#### Tugas yang Dikerjakan
A: Siapa pendiri LSM Matahariku menurut teks tentang kisah Octi belajar bahasa isyarat?
B: Sambung teks tentang kisah Octi belajar bahasa isyarat, mulai dari kalimat terakhirnya.

#### Teks yang Diberikan
----
Fransisca Octi pernah berkuliah di Universitas Negeri Yogyakarta (UNY) dan mengambil prodi Pendidikan Luar Biasa (PLB). Awal mulanya ia hanya turut beraktivitas di LSM Matahariku. Sebab saat itu ada himpunan mahasiswa divisi penjaringan yang menghubungkan perempuan biasa dipanggil Octi itu dengan komunitas. LSM Matahariku didirikan oleh seorang Tuli pegiat, Bunda Galuh, yang juga founder sekolah Little Hijabi, Bekasi.
Karena kemampuan bahasa isyaratnya belum memenuhi syarat sebagai Juru bahasa Isyarat (JBI), Octi masih menjadi volunteer sejak memulai berbahasa isyarat tahun 2014. Kemudian tahun 2015 ia bergabung dengan Pusat Layanan Bahasa Isyarat (PLJ). Awalnya ia ada rasa kecewa karena pilihan kuliah di prodi PLB adalah pilihan kedua namun ia yang juga penerima beasiswa merasa berbangga sebab setelah mendalami jadi jatuh cinta dengan belajar bahasa isyarat. Demikian kisah Octi yang bercerita saat siaran Radio Katolikana bersama Lukas Inspandriarno,Kamis, 9/9.
----
#### Daftar Materi
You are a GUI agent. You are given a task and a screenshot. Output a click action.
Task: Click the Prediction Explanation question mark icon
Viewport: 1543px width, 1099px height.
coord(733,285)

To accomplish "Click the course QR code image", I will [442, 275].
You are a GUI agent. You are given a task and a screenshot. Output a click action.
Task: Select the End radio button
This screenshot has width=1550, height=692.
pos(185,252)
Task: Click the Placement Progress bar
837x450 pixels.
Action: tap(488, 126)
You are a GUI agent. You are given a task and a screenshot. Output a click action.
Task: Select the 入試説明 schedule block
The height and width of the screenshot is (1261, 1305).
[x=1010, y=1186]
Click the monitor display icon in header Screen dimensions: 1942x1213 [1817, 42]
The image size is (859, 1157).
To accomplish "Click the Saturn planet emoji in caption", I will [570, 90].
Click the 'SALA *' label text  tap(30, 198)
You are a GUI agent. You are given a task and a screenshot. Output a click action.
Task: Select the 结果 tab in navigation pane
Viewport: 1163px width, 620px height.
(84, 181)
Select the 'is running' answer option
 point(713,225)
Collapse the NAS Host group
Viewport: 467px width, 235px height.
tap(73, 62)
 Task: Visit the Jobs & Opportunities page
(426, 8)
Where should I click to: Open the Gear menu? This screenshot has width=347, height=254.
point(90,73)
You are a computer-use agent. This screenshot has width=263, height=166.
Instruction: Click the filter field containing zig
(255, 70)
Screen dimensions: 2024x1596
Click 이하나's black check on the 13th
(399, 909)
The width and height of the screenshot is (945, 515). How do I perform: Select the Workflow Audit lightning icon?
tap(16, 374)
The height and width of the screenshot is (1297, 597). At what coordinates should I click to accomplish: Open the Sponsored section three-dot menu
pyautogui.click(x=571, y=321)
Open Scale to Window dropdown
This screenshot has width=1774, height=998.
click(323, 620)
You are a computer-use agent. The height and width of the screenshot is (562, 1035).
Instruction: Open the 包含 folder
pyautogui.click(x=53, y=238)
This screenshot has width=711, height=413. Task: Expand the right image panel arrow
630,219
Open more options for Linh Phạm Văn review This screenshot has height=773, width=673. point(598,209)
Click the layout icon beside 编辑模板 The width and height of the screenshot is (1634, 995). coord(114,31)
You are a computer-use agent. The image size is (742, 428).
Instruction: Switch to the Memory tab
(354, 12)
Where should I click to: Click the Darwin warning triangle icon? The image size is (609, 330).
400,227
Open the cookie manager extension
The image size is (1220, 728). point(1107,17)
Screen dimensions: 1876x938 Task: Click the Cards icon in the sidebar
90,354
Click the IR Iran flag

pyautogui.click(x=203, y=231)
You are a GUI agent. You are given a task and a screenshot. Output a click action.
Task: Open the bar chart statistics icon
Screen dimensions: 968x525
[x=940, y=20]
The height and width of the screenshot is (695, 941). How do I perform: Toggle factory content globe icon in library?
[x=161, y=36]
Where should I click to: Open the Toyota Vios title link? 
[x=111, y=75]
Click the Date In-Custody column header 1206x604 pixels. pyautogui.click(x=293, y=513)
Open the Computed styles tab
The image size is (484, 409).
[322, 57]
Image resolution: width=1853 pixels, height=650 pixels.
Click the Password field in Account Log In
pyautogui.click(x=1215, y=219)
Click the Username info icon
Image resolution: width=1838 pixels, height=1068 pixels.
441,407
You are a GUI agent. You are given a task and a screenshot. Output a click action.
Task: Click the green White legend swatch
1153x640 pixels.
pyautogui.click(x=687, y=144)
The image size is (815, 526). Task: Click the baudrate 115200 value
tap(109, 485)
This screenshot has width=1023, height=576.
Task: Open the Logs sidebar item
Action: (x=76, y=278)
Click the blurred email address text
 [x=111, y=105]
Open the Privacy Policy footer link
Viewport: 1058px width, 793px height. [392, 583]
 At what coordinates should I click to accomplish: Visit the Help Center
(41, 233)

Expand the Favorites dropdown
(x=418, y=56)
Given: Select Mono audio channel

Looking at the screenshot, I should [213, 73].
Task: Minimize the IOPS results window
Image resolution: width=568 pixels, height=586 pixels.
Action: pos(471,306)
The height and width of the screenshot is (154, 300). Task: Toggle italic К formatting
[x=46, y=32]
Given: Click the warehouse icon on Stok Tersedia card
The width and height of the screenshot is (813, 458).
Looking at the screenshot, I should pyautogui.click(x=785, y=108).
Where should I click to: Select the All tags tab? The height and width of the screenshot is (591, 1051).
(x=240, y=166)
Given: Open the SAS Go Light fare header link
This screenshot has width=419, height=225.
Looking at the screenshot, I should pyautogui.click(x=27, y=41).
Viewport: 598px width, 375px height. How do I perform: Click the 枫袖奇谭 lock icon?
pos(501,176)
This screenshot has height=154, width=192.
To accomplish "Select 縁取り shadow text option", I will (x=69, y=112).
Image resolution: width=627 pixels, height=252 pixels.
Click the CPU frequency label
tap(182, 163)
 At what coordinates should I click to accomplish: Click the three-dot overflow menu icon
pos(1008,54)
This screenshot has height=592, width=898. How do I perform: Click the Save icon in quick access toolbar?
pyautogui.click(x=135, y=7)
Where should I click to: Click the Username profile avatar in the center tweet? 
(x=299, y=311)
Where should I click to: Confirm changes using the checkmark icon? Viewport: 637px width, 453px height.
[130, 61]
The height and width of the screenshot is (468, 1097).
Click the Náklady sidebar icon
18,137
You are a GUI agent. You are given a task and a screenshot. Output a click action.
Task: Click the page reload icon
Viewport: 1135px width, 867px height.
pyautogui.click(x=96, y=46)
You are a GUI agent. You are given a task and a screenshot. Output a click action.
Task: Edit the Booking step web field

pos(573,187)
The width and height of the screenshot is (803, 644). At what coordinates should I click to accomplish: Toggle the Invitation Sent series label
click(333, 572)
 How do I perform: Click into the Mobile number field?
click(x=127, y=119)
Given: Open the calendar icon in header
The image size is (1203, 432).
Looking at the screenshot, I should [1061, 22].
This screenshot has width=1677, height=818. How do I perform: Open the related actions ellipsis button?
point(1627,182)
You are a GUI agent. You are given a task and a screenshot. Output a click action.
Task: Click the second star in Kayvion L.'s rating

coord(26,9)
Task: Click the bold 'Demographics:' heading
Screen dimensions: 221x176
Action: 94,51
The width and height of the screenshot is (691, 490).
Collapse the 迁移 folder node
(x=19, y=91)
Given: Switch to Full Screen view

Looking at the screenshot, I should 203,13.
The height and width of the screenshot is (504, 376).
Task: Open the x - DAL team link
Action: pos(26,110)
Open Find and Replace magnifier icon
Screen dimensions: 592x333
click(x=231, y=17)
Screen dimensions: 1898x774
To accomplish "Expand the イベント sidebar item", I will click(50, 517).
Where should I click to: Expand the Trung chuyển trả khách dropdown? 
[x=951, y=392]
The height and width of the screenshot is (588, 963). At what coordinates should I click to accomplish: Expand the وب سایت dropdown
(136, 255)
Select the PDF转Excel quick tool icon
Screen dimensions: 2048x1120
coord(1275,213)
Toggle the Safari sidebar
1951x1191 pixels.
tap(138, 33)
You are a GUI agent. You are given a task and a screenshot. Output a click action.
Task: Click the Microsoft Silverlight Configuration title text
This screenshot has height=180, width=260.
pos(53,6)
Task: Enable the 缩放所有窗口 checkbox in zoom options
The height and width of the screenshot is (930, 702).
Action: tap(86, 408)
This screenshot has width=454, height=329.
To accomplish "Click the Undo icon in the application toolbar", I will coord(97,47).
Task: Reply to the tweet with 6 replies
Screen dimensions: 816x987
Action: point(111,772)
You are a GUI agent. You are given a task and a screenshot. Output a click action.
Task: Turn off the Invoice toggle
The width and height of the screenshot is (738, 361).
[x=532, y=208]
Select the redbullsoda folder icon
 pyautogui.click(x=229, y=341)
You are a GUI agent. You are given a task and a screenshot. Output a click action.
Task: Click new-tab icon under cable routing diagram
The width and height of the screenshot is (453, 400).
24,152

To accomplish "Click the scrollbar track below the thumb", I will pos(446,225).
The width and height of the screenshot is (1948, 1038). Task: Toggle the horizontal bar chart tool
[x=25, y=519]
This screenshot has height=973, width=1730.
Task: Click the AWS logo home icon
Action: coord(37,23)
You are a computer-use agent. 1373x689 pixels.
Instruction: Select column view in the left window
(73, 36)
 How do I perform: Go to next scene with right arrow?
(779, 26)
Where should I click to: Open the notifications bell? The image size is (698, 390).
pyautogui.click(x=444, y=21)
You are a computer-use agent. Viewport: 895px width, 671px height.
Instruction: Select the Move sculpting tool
----
#### Daftar Jawaban
A: Bunda Galuh, seorang Tuli pegiat yang juga pendiri sekolah Little Hijabi, Bekasi.

B:
Berbeda dengan pengalaman Ramadhani Rahmi, yang pada tahun 2013, saat masih menjadi mahasiswa Universitas Muhammadiyah Yogyakarta (UMY) ia bergiat di Deaf Art Community (DAC) dan belajar bahasa isyarat Indonesia. Saat itu ia belum jadi JBI tapi penerjemah bahasa isyarat, Ia juga bertemu Octi di DAC. Hingga pada suatu hari, saat ada even workshop yang diselenggarakan oleh NGO Sigab Indonesia, ia harus menampingi seorang Tuli dari Makassar yang mengikuti pelatihan. Saat itu tidak ada orang dengar yang bisa jadi penerjemah. “Saya saat itu cadangan, dan hanya dengan modal ngobrol santai banyak tentang hambatan ke teman Tuli, waktu itu dibantu penerjemah lain. Lalu yang menjelaskan Tuli dari Makassar tersebut,”jelas perempuan yang akrab dipanggil Mada itu.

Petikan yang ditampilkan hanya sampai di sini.